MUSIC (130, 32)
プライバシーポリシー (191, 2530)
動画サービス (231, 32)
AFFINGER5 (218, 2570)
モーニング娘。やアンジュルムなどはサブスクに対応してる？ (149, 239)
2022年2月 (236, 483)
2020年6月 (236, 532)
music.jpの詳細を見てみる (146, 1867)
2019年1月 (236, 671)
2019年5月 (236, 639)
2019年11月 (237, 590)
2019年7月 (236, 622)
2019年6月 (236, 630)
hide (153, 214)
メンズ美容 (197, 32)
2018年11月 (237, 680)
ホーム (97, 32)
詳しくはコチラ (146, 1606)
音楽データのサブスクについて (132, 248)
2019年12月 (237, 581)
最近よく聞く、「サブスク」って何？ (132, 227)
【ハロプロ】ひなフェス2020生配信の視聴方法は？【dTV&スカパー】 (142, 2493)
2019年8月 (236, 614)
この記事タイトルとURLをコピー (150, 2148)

_REQUIREMENT:_
Go to the line containing "2022年2月 (236, 483)" in the listing. Print it and every line through the last one, exactly and with nothing more.

_REPLY:_
2022年2月 (236, 483)
2020年6月 (236, 532)
music.jpの詳細を見てみる (146, 1867)
2019年1月 (236, 671)
2019年5月 (236, 639)
2019年11月 (237, 590)
2019年7月 (236, 622)
2019年6月 (236, 630)
hide (153, 214)
メンズ美容 (197, 32)
2018年11月 (237, 680)
ホーム (97, 32)
詳しくはコチラ (146, 1606)
音楽データのサブスクについて (132, 248)
2019年12月 (237, 581)
最近よく聞く、「サブスク」って何？ (132, 227)
【ハロプロ】ひなフェス2020生配信の視聴方法は？【dTV&スカパー】 (142, 2493)
2019年8月 (236, 614)
この記事タイトルとURLをコピー (150, 2148)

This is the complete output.